Greetings, everyone! It’s time for the next piece in my series on “Unleashing the Power of CI&CD for Android Apps.” Today, I’ll share some practical knowledge about techniques to do efficient testing on CI that can greatly benefit any company looking to reduce its development cost with efficiency.
If you are having a long feedback loop, high invoices for your CI in the cloud due to the tests taking long time, and are not sure about how to ensure the quality of your test cases, you are in the right place 🎉
Before we proceed, I want to clarify that this article doesn’t cover the detailed aspects of writing tests. Instead, it focuses on running tests more efficiently and measuring their quality. So, if you’re looking for insights on optimizing your testing process and evaluating its effectiveness, you’re in the right place. Ready? So, let’s dive in!
…Wait… A kindly reminder
My references and tooling advice might focus on Android-specific details. However, it is important to note that, in theory, the underlying principles apply to any software development platform or testing environment as long as there are no resource constraints, lack of infrastructure support (legacy systems for example), etc. While the implementation may differ between the platforms, the outlined concepts and guidelines can be adapted and extended.
Quality over quantity
It is a common antipattern for multiple companies to be trapped with using test coverage as their utmost quality metric. 100% code coverage is a foolish target alone and it is nothing but a well-known common fallacy.
No one succeeds without effort…
While many coverage criteria can be used to assess the completeness of testing efforts, statement coverage, known as line or node coverage, is often considered a minimum requirement for testing, as it helps identify simple syntax errors, basic control flow issues, and missing code paths. However, 100% line coverage doesn’t say much as well as 10% line coverage. Therefore, you should consider combining coverage criteria, such as branch coverage, to achieve slightly more comprehensive testing. I like branch coverage as it requires all decision points, logical operators, and loops to be covered. Each coverage criteria has its value as well as its cost, and to me, branch coverage and line coverage slightly give a better understanding of the completeness of testing efforts with efficiency in cost.

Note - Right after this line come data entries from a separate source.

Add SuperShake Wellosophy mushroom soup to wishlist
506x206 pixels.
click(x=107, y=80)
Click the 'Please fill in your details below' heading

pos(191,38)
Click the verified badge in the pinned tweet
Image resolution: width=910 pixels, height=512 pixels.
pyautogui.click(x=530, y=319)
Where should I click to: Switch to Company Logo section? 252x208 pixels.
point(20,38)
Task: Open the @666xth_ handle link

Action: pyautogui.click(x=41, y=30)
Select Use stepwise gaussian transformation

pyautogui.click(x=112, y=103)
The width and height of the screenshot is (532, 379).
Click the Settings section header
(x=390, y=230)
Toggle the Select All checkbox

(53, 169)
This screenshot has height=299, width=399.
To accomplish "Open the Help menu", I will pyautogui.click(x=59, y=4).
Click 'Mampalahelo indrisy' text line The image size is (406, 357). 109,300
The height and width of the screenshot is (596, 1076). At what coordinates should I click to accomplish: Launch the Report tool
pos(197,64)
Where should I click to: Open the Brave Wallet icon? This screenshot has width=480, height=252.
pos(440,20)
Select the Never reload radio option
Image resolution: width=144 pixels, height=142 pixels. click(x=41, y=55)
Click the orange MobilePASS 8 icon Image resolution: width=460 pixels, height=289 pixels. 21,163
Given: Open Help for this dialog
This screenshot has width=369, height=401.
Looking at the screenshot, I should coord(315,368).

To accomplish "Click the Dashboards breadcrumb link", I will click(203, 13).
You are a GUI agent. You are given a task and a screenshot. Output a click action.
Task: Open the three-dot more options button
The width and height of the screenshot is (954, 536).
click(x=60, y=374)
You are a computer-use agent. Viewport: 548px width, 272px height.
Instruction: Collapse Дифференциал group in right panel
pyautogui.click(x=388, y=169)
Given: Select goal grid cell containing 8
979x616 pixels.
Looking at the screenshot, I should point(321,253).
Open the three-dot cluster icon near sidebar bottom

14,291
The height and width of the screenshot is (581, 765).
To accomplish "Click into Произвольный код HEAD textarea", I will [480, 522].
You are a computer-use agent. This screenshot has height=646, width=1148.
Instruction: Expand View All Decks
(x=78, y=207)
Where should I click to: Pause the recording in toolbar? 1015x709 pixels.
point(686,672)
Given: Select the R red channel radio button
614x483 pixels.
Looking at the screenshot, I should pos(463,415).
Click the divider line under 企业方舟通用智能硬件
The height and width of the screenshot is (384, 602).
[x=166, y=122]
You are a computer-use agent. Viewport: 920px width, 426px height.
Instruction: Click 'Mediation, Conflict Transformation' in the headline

Every effort counts, but …
Don’t be trapped by the fallacy of test coverage. Use it for the right purpose, such as to identify areas of the codebase that are well-covered and require additional testing. What should matter the most is the quality of your tests over quantity. So say hi to mutation testing! 👋
Mutation Testing
Mutation testing simply introduces intentional changes (mutations) into the code and checks if the existing test suite can detect those mutations. Consider your tests like super-vaccines that cure code viruses! Vaccines protect us from harmful bugs, while your tests protect your codebase. But here’s the cool part: mutation tests create mutant code versions, like new strains of viruses. If your tests are strong, they’ll defeat those mutants, too, ensuring your code stays healthy and bug-free.
The more mutations we zap, the happier our code will be! The goal is to evaluate the quality and robustness of the test suite by measuring its ability to identify and “kill” these mutated versions of the code.
Nothing comes for free …
You guessed right! Mutation testing is expensive for many reasons, such as test execution time, test suite maintenance, etc. The smartest way would be to identify the most critical tests you have (i.e., tests related to login, signup, payment, etc.) and evaluate their quality and robustness by running mutation tests in a regular cron job.
Remember the Pareto principle of fault distribution …
Multiple studies utilize the Pareto principle to confirm fault distribution of software [1][2]. So according to these studies, 20% of the software modules are responsible for 80% of the faults in a project, of course, this principle might neither be applicable nor meaningful if this 20% of modules compose the majority of the project/system size.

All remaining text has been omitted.